"EMEKLİLİK SİSTEMİYLE ÇOK FAZLA OYNAMAYI DÜŞÜNMÜYORUZ"
2024 ila 2025 yılında emekli olacakların maaşlarında oluşacak yüzde 30'luk farka ilişkin soru üzerine Bakan Işıkhan, enflasyonun yüksek olduğu dönemlerde bu tür tartışmaların gündeme geldiğini söyledi.
Işıkhan, şu ifadeleri kullandı:
"Emeklilik sistemiyle çok fazla oynamayı düşünmüyoruz. Çünkü sistemli ve başarıyla yürüyen bir sisteme müdahale ettiğinizde ki, biz tek başımıza da müdahale edemeyiz, Çalışma ve Sosyal Güvenlik Bakanlığı olarak diğer bakanlıklarımızın da bu konuda hassasiyet gösterdiklerini biliyorum. Ancak burada konuyu ince eleyip sık dokumak gerekiyor. Bu tür durumlarla daha önceki yıllarda da karşılaştık. Tabii biz Sosyal Güvenlik Kurumu ve Bakanlık olarak, şu mesajı vermek isterim, çalışanlarımızın daha çok üretimine ve çalışmasına ihtiyacımız var. Sistemde ne kadar çok kalırlarsa bizim için, sosyal güvenlik sistemimizin geleceği açısından, sürdürülebilirliği açısından çok önemli olduğunu düşünüyorum."

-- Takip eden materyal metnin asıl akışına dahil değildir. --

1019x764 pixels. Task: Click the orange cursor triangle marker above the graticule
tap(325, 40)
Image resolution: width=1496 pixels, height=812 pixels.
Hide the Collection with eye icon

Emekliliğin bir hak olduğunu ve zamanı geldiğinde herkesin emekli olacağını dile getiren Işıkhan, "Vatandaşlarımızdan önemli ricam şudur ki, elimiz, ayağımız tutuyorken, nefes alıyorken, sağlıklıyken çalışmaya, üretmeye hem ailemizin geçimini hem kişisel gelişimimizi gerçekleştirmek hem de ülkemizin ekonomik anlamda büyümesini sağlamak amacıyla daha çok çalışmaya, daha fazla üretmeye ihtiyacımız var. Sistemde ne kadar kalırlarsa gelecekteki emekli aylıklarının da daha yüksek olacağını öngörebiliyoruz." diye konuştu.
Işıkhan, 2024 ila 2025 yıllarında emekli olacakların maaşlarında oluşacak farka ilişkin bir çalışmalarının olup olmadığıyla ilgili soruya "Tabii biz vatandaşlarımızın tercihine, emeklilik kararına müdahale edecek bir noktada değiliz. Şu an her bir vatandaşımız emeklilik süresini e-Devlet'ten rahatlıkla görebilir, dilekçesini verip emekli aylığına hak kazanabilir. Ancak biraz önce ifade ettiğim gibi sistemde kalıp çalışmayı tercih etmelerini ben özellikle rica ediyorum. Çünkü bizim daha fazla sosyal güvenlik primine ihtiyacımız var ve gelecekte çocuklarımıza sürdürülebilir bir sosyal güvenlik sistemi bırakmak için de daha çok çalışmaya, üretmeye ihtiyacımız var." yanıtını verdi.
Bu süreçte nitelikli iş gücü kaybının da ortaya çıkacağına dikkati çeken Işıkhan, "Ancak piyasa o kadar dinamik ki bu iş gücü açığının da kolay ve kısa sürede kapatılacağını da öngörebiliriz." dedi.
Almanya'da 40 yıl prim ödenip 20 yıl emekli aylığı alınmasına karşın, Türkiye'de bunun tam tersi olduğunu ifade eden Işıkhan, ne kadar çok prim ödenirse emekli aylığının da o ölçüde yüksek olacağını hatırlattı.
Işıkhan, Orta Vadeli Program (OVP) kapsamında sosyal güvenlik sisteminde yapılacak düzenlemelere ilişkin soru üzerine, 12. Kalkınma Planı ve OVP çerçevesinde temel hedefin, vatandaşların refahını yükseltmek ve sürdürülebilir sosyal güvenlik sistemine sahip olmak olduğunu söyledi.
OVP hedeflerine ulaşmayı ve bu hedefleri güçlendirecek adımlar atmayı planladıklarını kaydeden Işıkhan, "Tabii emeklilik şartlarıyla ilgili herhangi bir köklü değişiklik öngörmüyoruz. Hem Ekonomi Koordinasyon Kurulunda hem de bakanlığımızın böyle bir çalışması söz konusu değil. Ancak sosyal güvenlik sistemimizin sürdürülebilirliğini sağlamak ve emeklilerimizin yaşam standartlarını yükseltmek konusunda çalışmalarımız, gayretlerimiz var." dedi.